As`ad AbuKhalil est un professeur libano-américain de sciences politiques à la California State University, Stanislaus. Il est l'auteur du Dictionnaire historique du Liban (1998), Ben Laden, l'islam et la nouvelle guerre américaine contre le terrorisme de Géographie (2002) et avec la La bataille pour l'Arabie Saoudite (2004). Il tweete comme @asadabukhalil

Les opinions exprimées sont uniquement celles de l'auteur et peuvent ou non refléter celles de Nouvelles du consortium.

2 commentaires pour “L'ARABE EN COLÈRE : Arafat, Nasrallah et Nasser »

  1. Février 2, 2022 à 02: 26

    Un seul des trois est palestinien et il n’a pas le charisme et les qualités oratoires des deux premiers. Mais la comparaison est justifiée en raison de la domination des trois – chacun au cours d’une époque qu’il a façonnée – dans la formation de la position arabe à l’égard d’Israël.

    • Victor
      Février 3, 2022 à 21: 56

      @Zee

      Ce qui est remarquable, c’est que nous arrivons à la fin de l’ère de la position arabe à l’égard d’Israël, et que nous sommes déjà dans une époque où les nations arabes commencent à considérer leurs intérêts individuels et à adopter une position à l’égard d’Israël basée sur cela.

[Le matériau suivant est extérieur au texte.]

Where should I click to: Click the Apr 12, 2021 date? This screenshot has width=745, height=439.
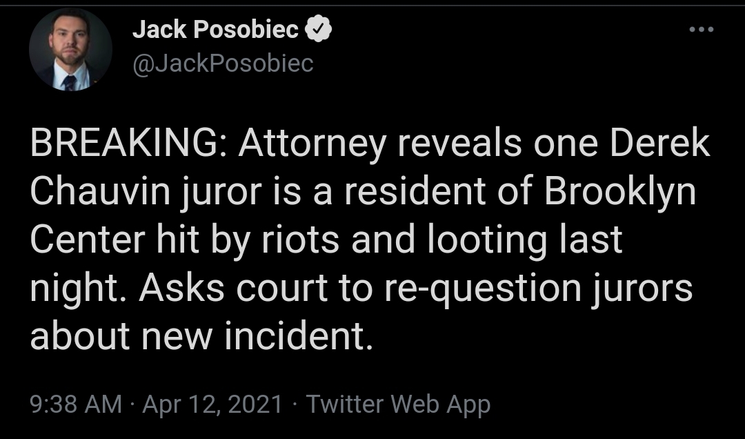tap(212, 404)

      C'est bien et c'est un progrès ! Cela signifie que les États arabes et leurs peuples deviennent plus matures. (Et oui, plus fracturé.)

      La position des Émirats arabes unis, des Saoudiens et de l’Égypte est différente de celle de la Jordanie. Le Liban entend de plus en plus de voix en faveur de la normalisation, malheureusement trop tard, car il devient rapidement un État en faillite.

      Les Palestiniens finiront bien sûr par être les perdants, mais c'est une chose à laquelle ils se seraient habitués, étant donné leur penchant national à prendre de mauvaises décisions.